* **Records provided**
☆ ☆ ☆ ☆ ☆
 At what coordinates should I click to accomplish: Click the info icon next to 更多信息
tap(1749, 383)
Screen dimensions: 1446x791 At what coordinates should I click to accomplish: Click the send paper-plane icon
☆ ☆ ☆ ☆ ☆
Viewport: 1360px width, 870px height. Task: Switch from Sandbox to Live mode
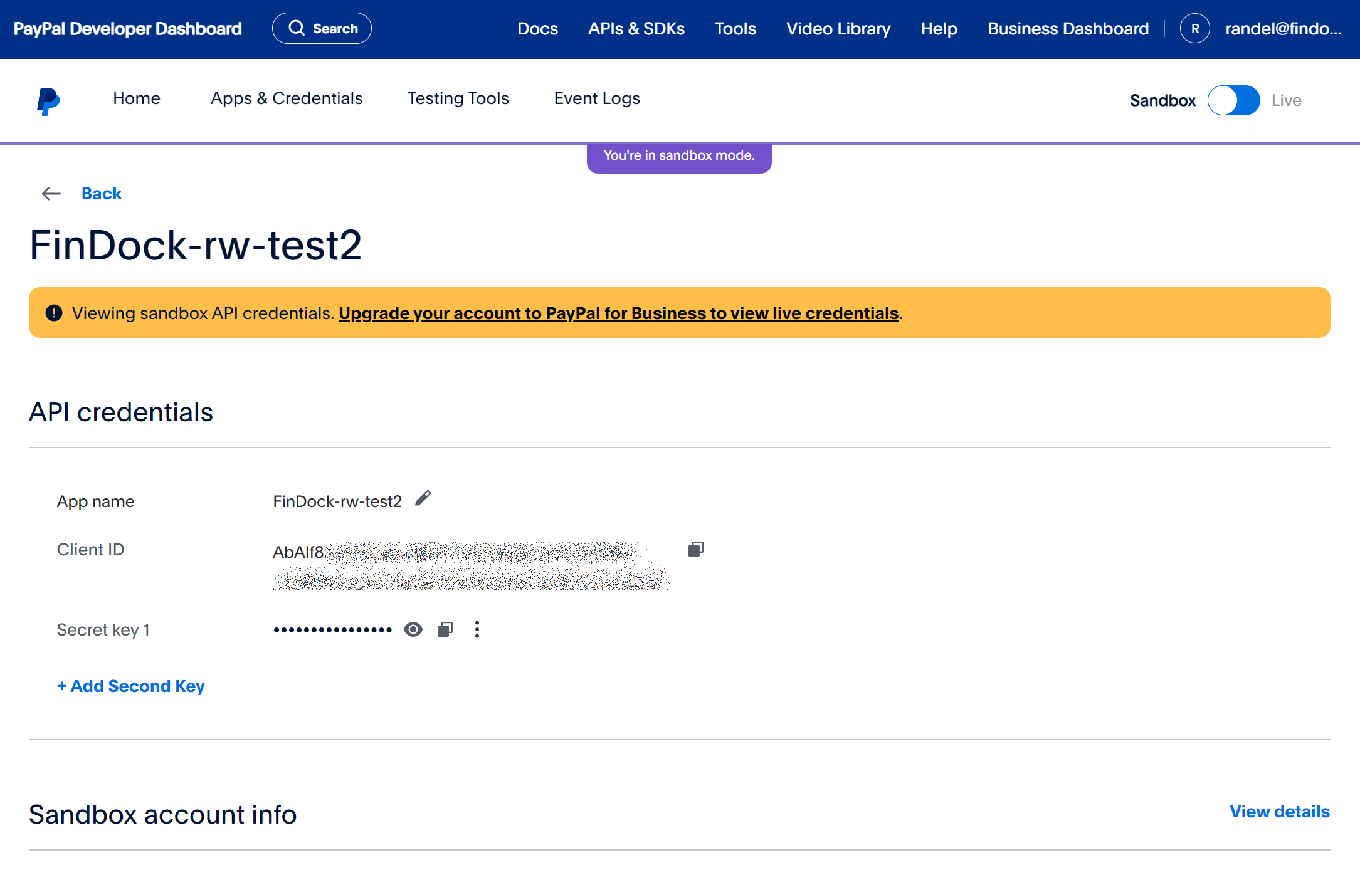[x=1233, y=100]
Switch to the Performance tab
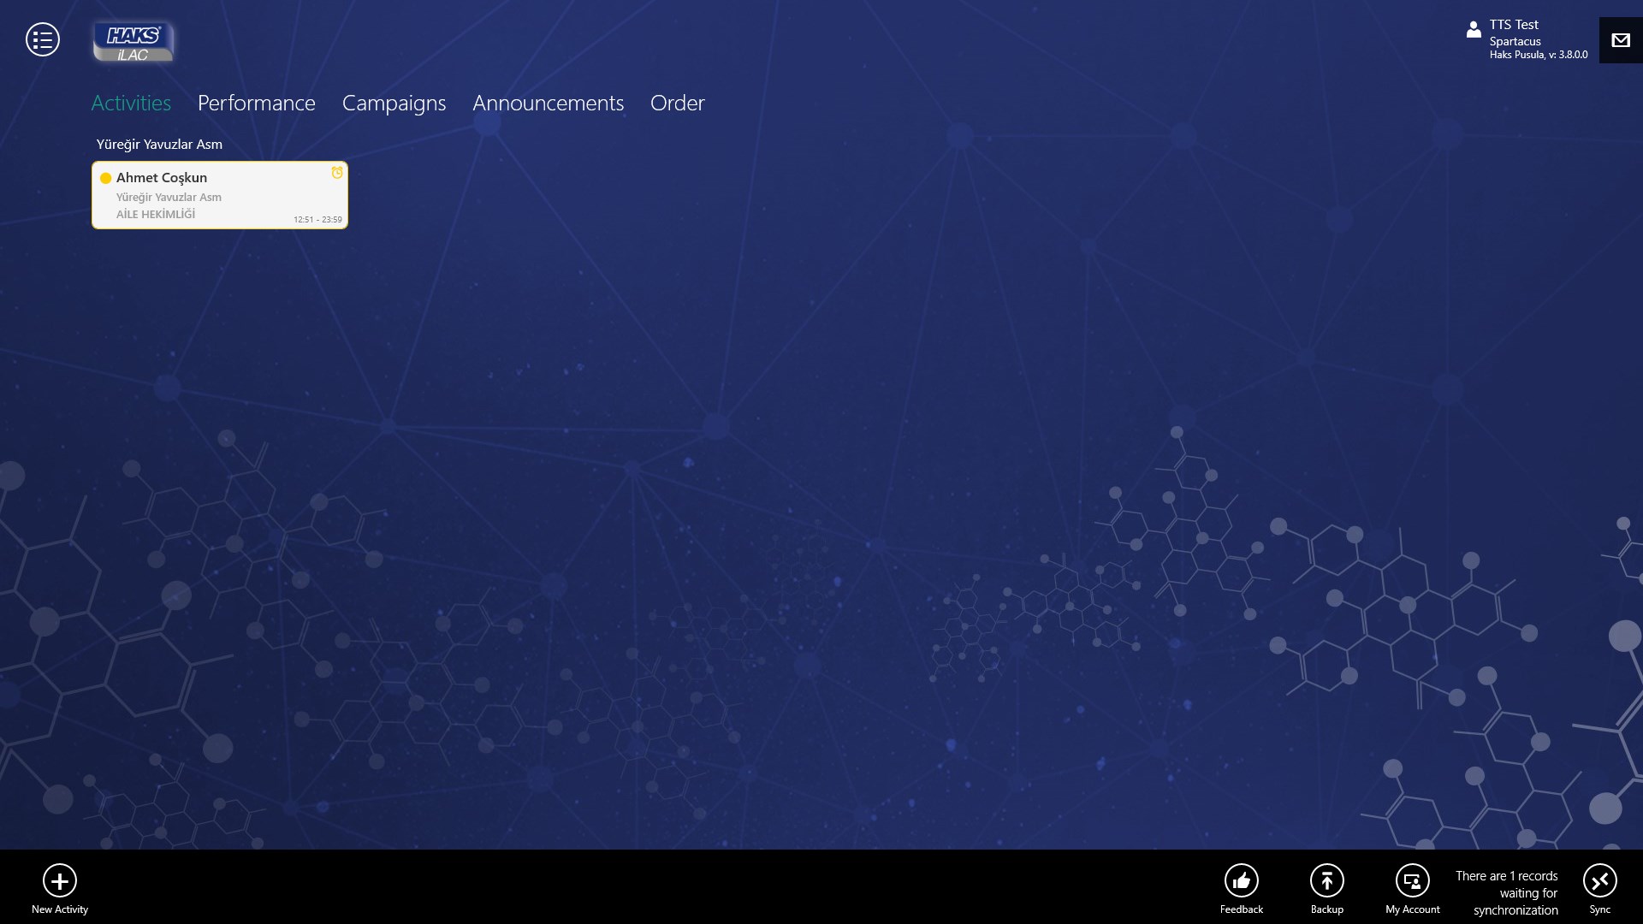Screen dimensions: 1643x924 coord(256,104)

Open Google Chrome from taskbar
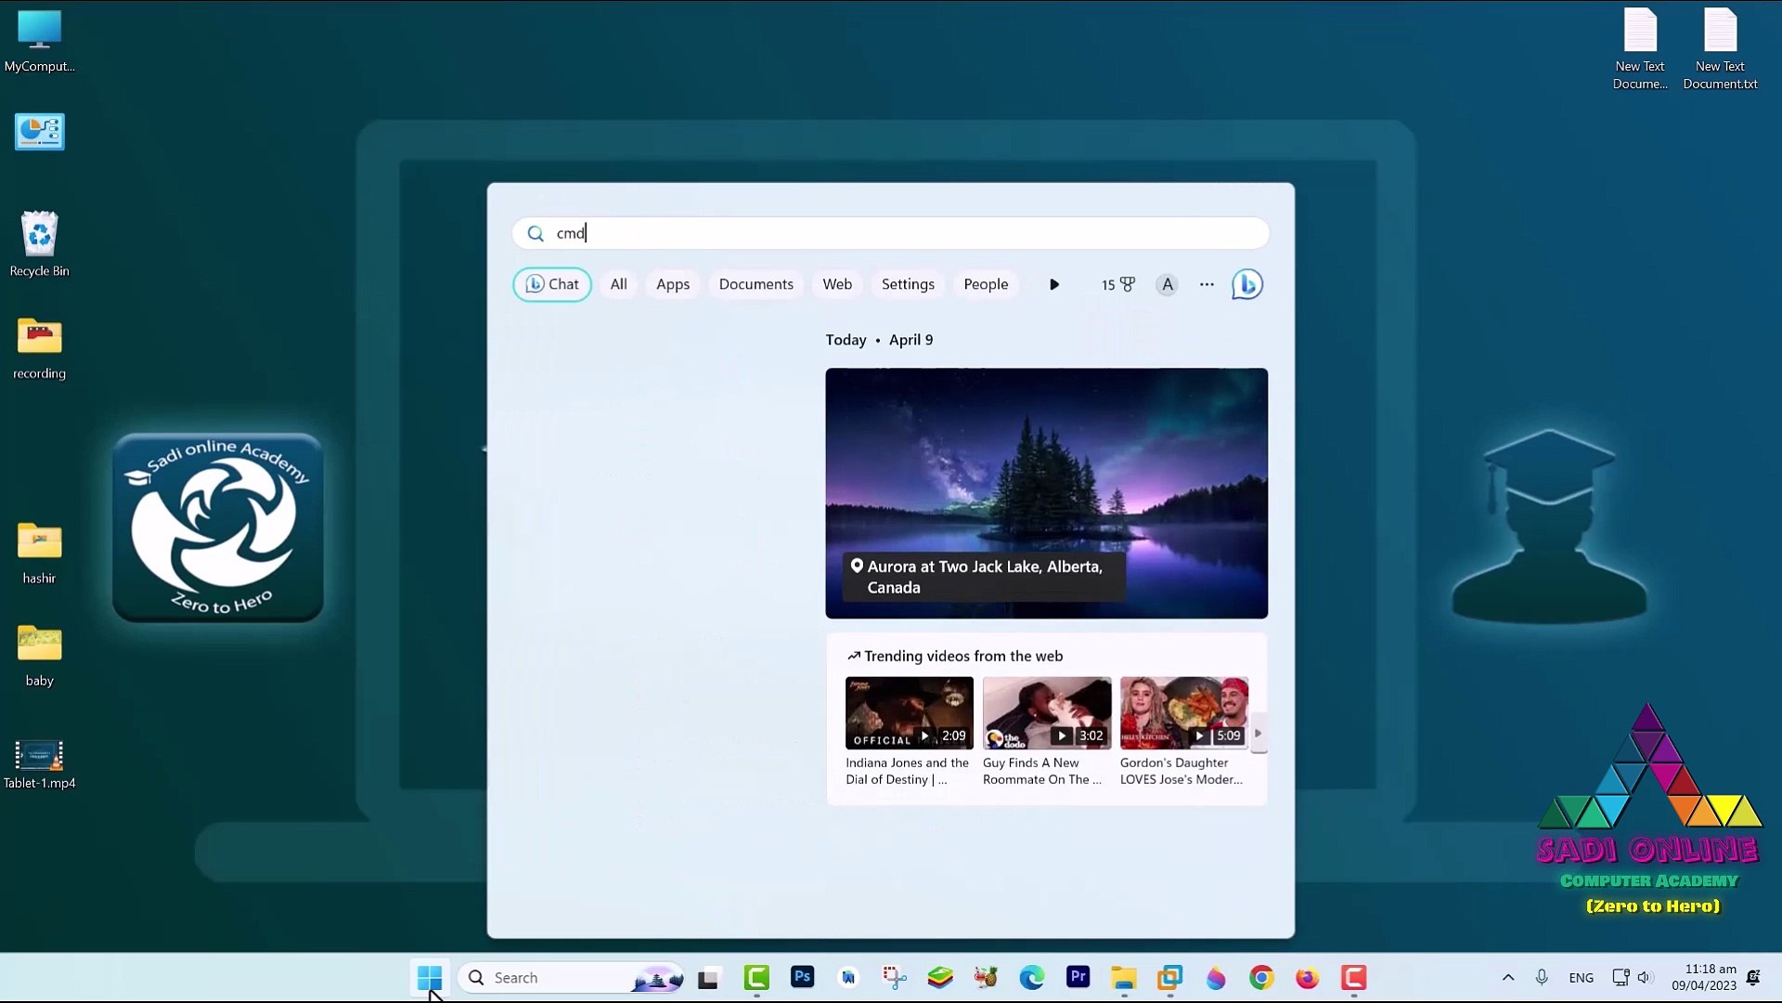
☆ ☆ ☆ ☆ ☆
* **Your instructions**
For this task, write out exactly the lines of the entries above, starting at the line with "At what coordinates should I click to accomplish: Click the info" and ending at the line with "Screen dimensions: 1446x791", both included, and no others.

* **Reply to the exercise**
 At what coordinates should I click to accomplish: Click the info icon next to 更多信息
tap(1749, 383)
Screen dimensions: 1446x791 At what coordinates should I click to accomplish: Click the send paper-plane icon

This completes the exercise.